Your objective:
Print the line containing "This screenshot has height=873, width=1372.", then every line after it through the end of the material, exactly as written and without pictures.

Input:
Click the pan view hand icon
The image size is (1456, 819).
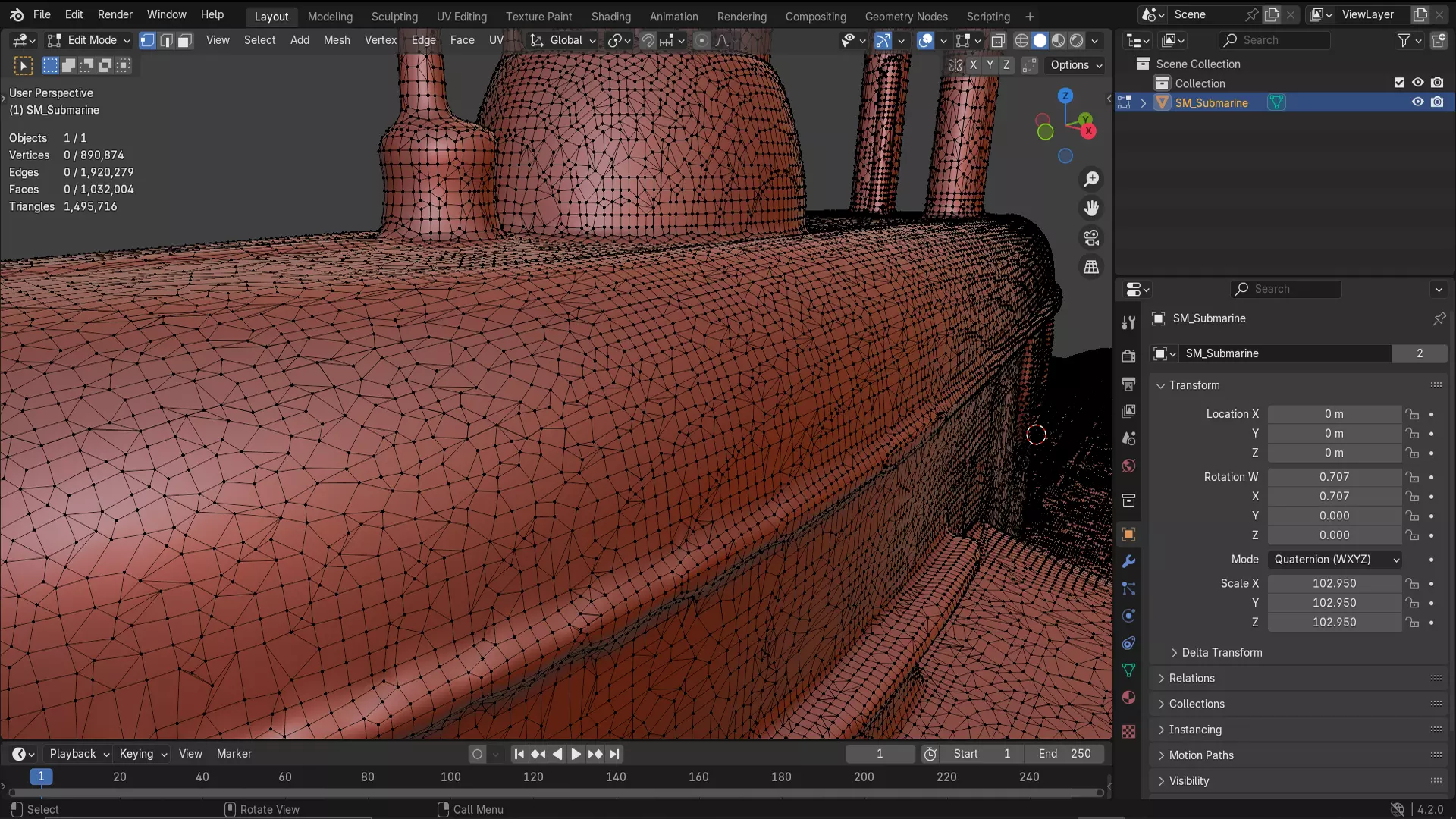(x=1091, y=208)
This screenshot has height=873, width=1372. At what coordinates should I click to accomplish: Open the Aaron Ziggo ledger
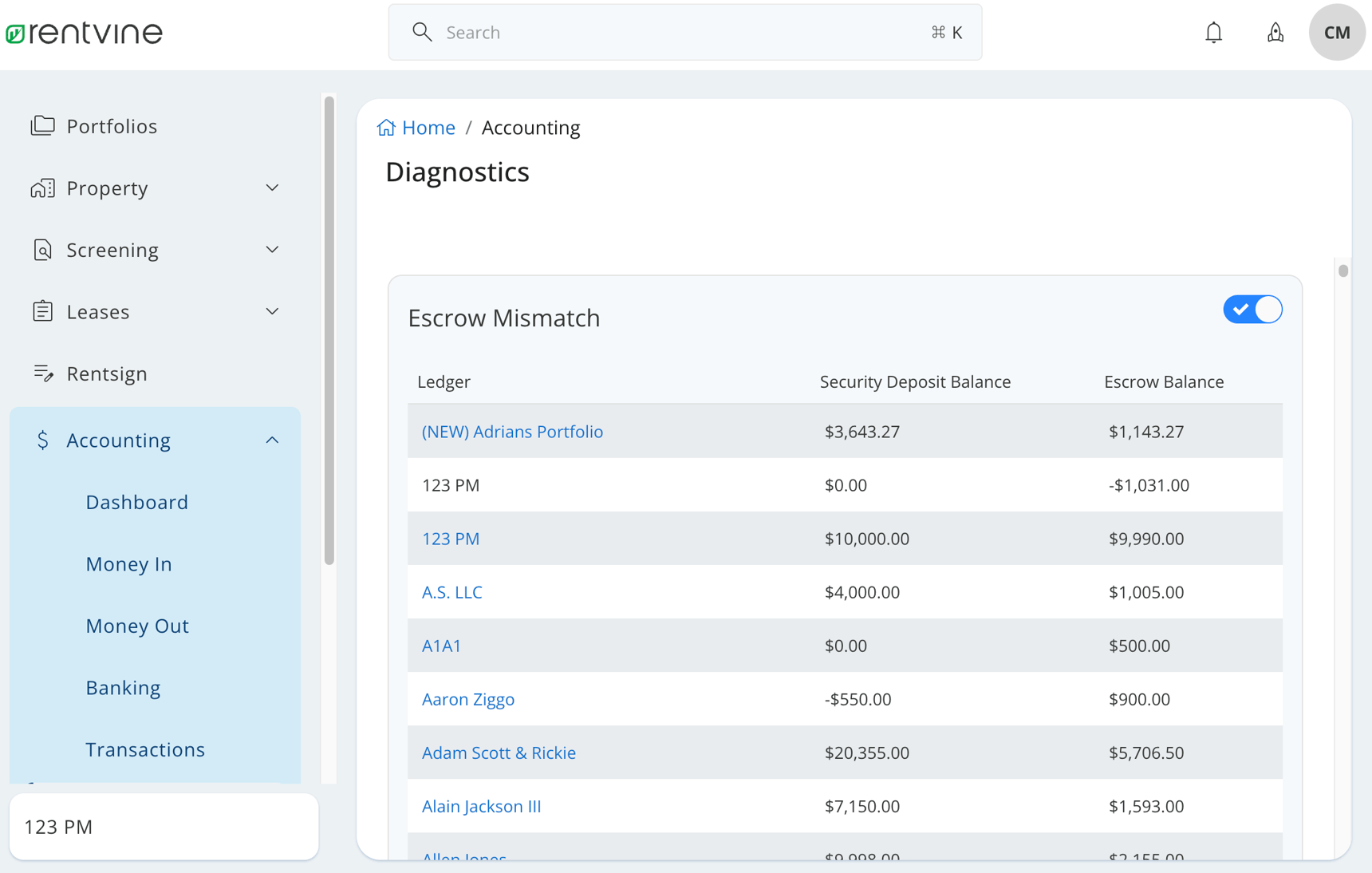coord(468,699)
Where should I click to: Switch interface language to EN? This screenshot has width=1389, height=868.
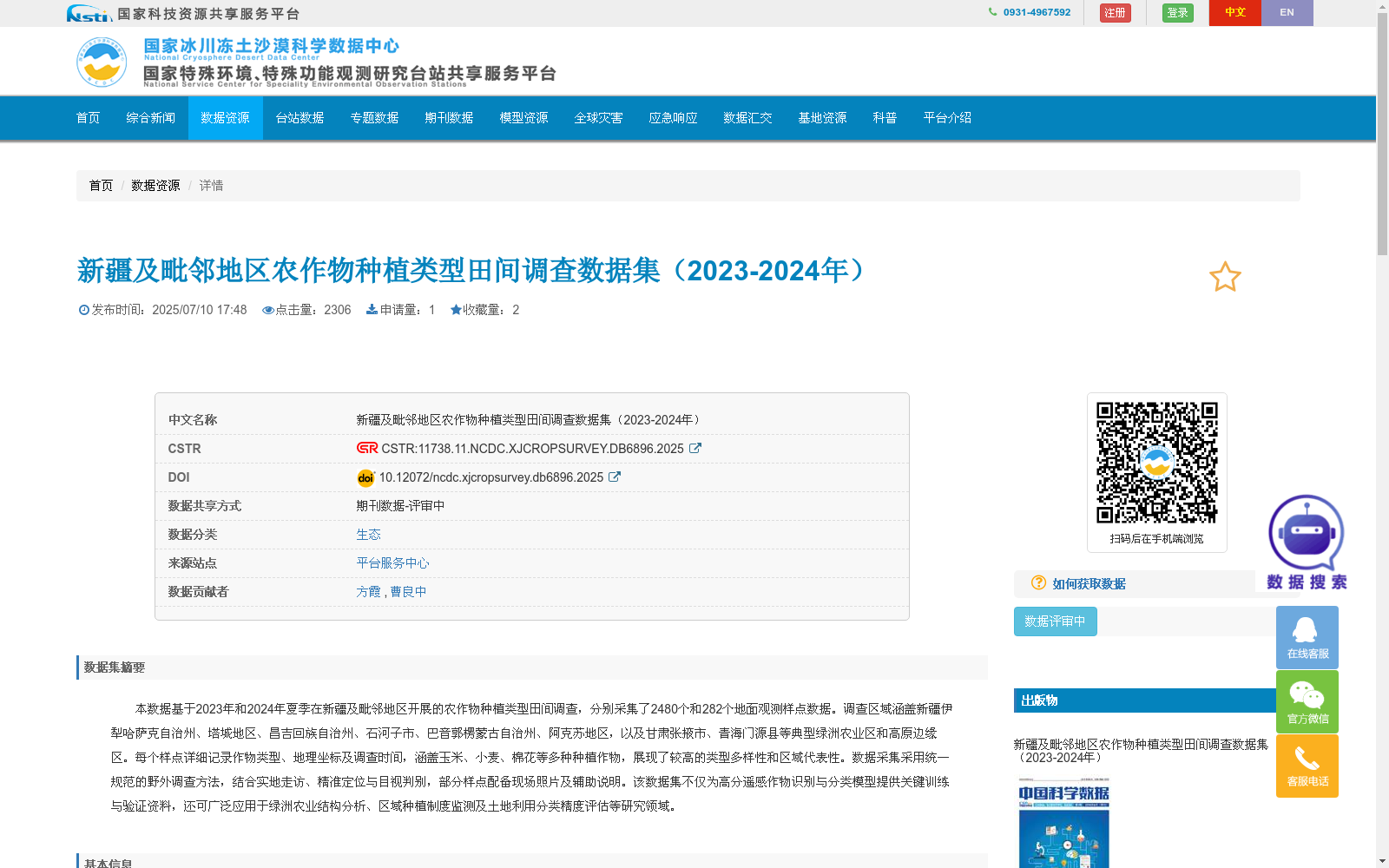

Your solution:
This screenshot has height=873, width=1372. At what coordinates should I click to accomplish: Open the Aaron Ziggo ledger
coord(468,699)
Where should I click to: Switch interface language to EN? This screenshot has width=1389, height=868.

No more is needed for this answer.